Most countries in the world consider someone an adult as soon as they turn eighteen; eighteen is thus viewed as the age when you can enter contracts and make decisions for yourself. So, literally, if you are eighteen or above, you don’t need to ask but tell your parents that you’ll be moving out. However, it’s not as easy as it sounds like, especially for those belonging to traditional Asian families.
You see, I’m Indian as well and I’m well over 18 years old. When I once told my father that I could be moving out to be on my own, he said that I can’t until I’m married. He also went on to talk about how Indian girls cannot move out because the world outside is too dangerous. I think this is the typical reaction of most Indian parents and while I was okay with it, I know many who won’t.
So, if you are planning on moving out from your parents’ house, here are some ideas to help you convince them to let you move out.
Are You Sure About Your Decision?
Before you approach your parents, it is important to know where you stand with your decision. You’ve decided to move out of your parents’ house. Why? What motivated you to make such a big decision? And, are you ready for this big change? Are you ready to handle all the responsibilities and consequences that come with living away from your parents? Are you financially independent? Because if you are expecting or hoping for your parents to finance your move, then you are not ready at all!
Think and Prepare Well
There’s nothing worse than setting off the parent bomb and telling them that you’re no longer a child and can make your own decisions.
There is a sharp contrast between being legally considered as an adult and having the maturity of an adult and parents are well aware of this difference. So, before you say anything to them, analyze the situation carefully and make a plan. If you feel you are both mentally and financially ready to move out, create a list of pros and cons for moving.
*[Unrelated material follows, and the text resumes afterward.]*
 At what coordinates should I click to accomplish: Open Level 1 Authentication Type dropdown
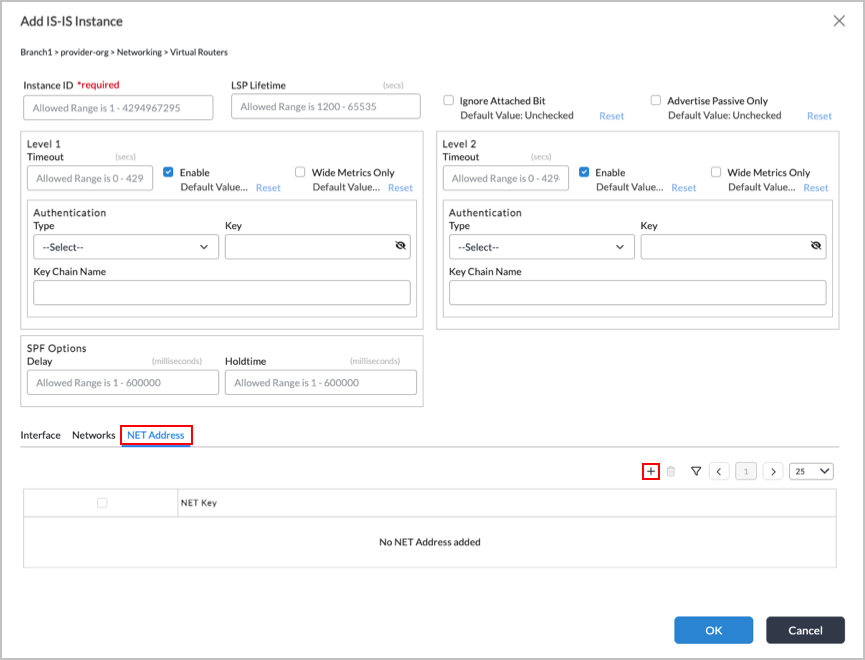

And, think about all the critical arguments your parents might raise, like household expenses, your job schedule, family relationships and many more.
Plant the Seed
A key strategy that could help your parents understand your need to move out is to avoid being pushy. Instead of springing on your parents, why don’t you take your time and choose the right moments to sow the seed of moving?
For instance, at times, when your parents are in a good mood or are talking about something related to moving, you could just swiftly mention the benefits of moving or how your friends who’ve moved are living much better lives.
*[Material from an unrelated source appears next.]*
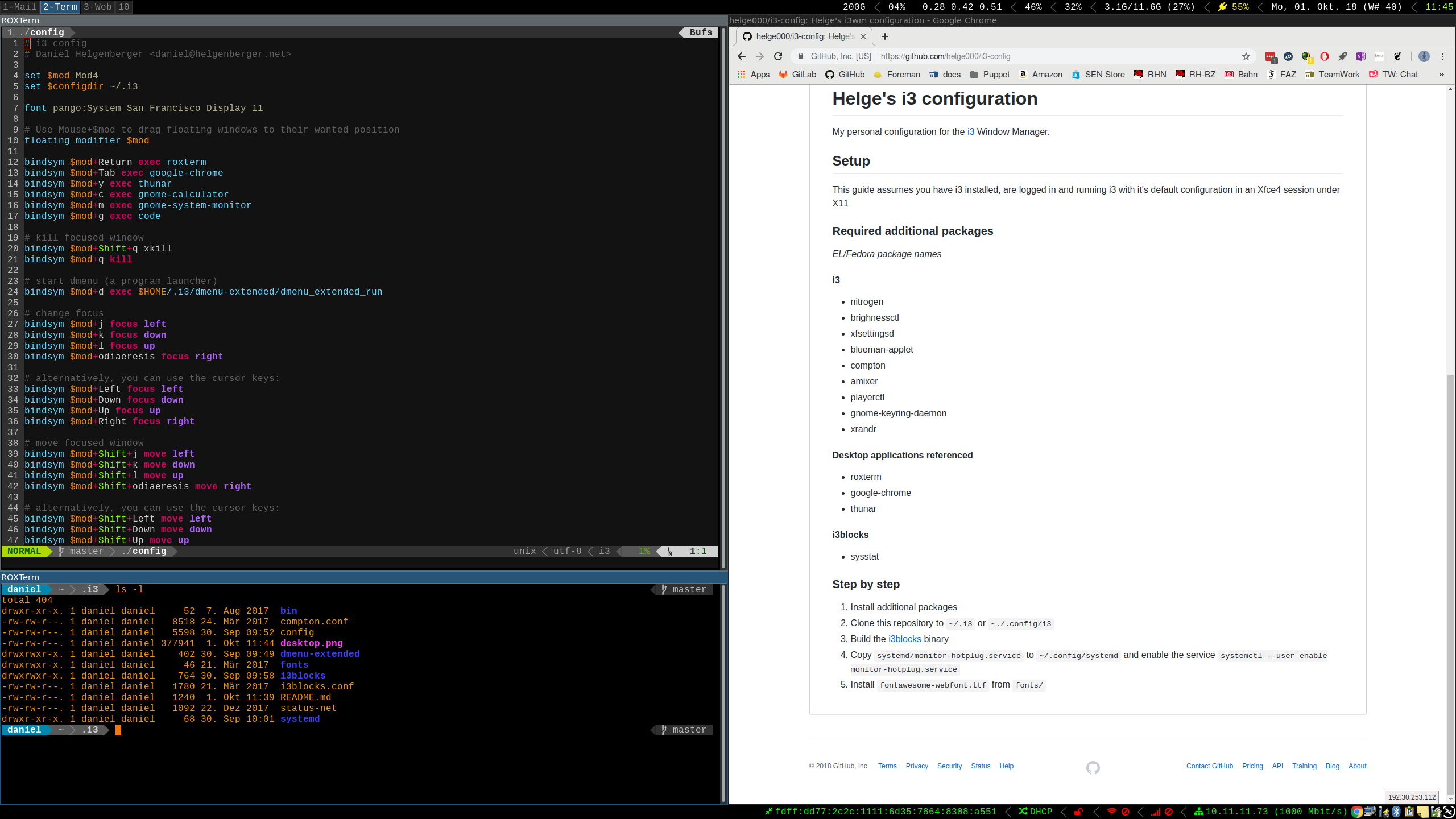Viewport: 1456px width, 819px height.
Task: Reload the GitHub page
Action: point(778,56)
Never Break the News Alone
Having someone by your side can boost your mental strength and help you in being better prepared when facing your parents. For example, if you’ll be moving with a cousin, a friend or a boyfriend/girlfriend, I think it’s best if you could have their support while breaking this news to your parents. This support will also show your parents that you are not alone in this decision.
Tell the Closest One First
Despite having a deep connection with both parents, kids always have one parent with whom they are the closest. So, if you are closer to your father or mother, you could inform the latter about your decision to move out. And, maybe you will get some honest advice that will prepare you to face both parents.